__Page__

****************************************

This slogan gets thrown around a lot, especially on social media. The premise is markets tend to go up on Fridays — disproportionally so from other days of the week. However, it’s easily debunked when we look into the data and plot percent daily performance grouped by day of the week.

SPX Daily Performance Mean, Grouped by Day of Week
SPX Daily % performance, grouped by day of week (0=Monday, 4=Friday)

If you are using this slogan to guide your trading: good luck.

Sell in May And Go Away

The premise of this stock market slogan rests on the assumption that big market participants sell in May to go on vacation and don’t come back until September for rebalancing their funds before the end of the federal fiscal year. Let’s look at the data and see if this often-repeated adage holds any water.

SPX Daily % Performance, grouped by month, 5Y

This is of the more interesting ones because data seems to indicate some “seasonality” selling but in August and September, and both June and July have historical positive percent returns. So perhaps there’s some edge to be found by selling at the end of July and deploying capital again in October. However, even this hypothesis is flimsy given the large variation and ranges. It’s plausible this adage held some truth before the advent of algorithmic trading and massive retail participation, but, as of today, selling in May would cause you to lose alpha in the months of June and July.

Buy when RSI is under 30, sell when RSI is over 70

This is one of those adages or slogans that every newbie reads about and keeps getting perpetuated as gospel. The problem is a fundamental misunderstanding as to what the RSI is, how it’s calculated and what does it mean, if anything, when it’s “out of bounds”.

****************************************

__Provided material__

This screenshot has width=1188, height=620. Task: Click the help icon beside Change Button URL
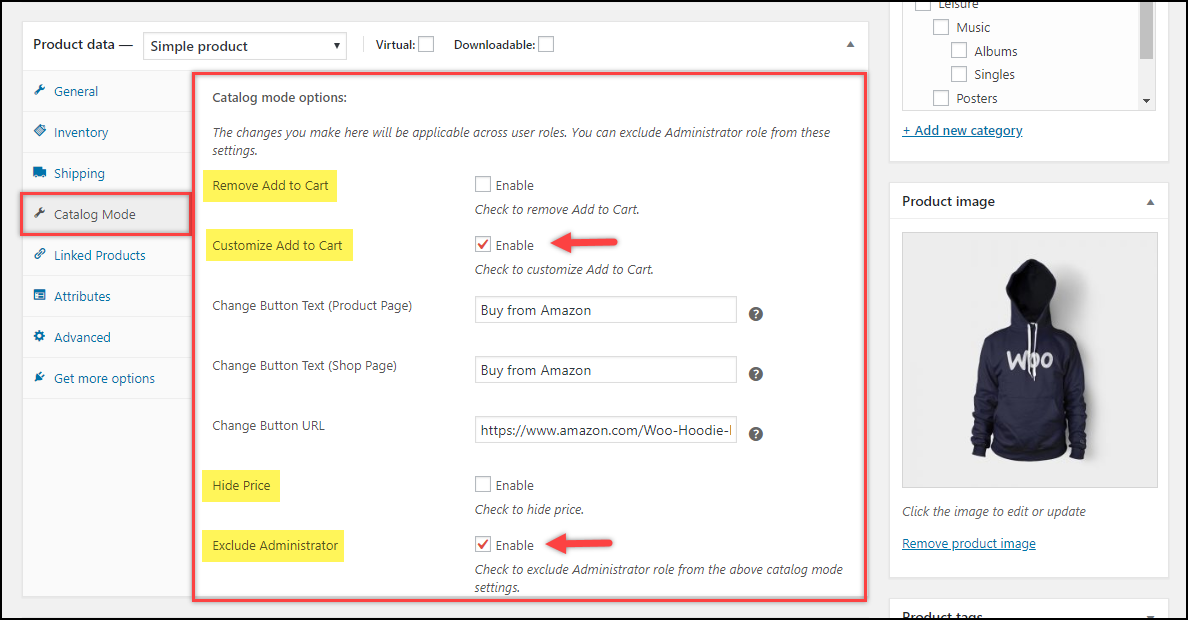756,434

****************************************

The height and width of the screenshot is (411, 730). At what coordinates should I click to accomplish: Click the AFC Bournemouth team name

****************************************

Print the passage from the text on stock market slogans word for word. Begin at the words "Sell in May And" and stop after "holds any water.". The material above stands apart from the text on stock market slogans.

Sell in May And Go Away

The premise of this stock market slogan rests on the assumption that big market participants sell in May to go on vacation and don’t come back until September for rebalancing their funds before the end of the federal fiscal year. Let’s look at the data and see if this often-repeated adage holds any water.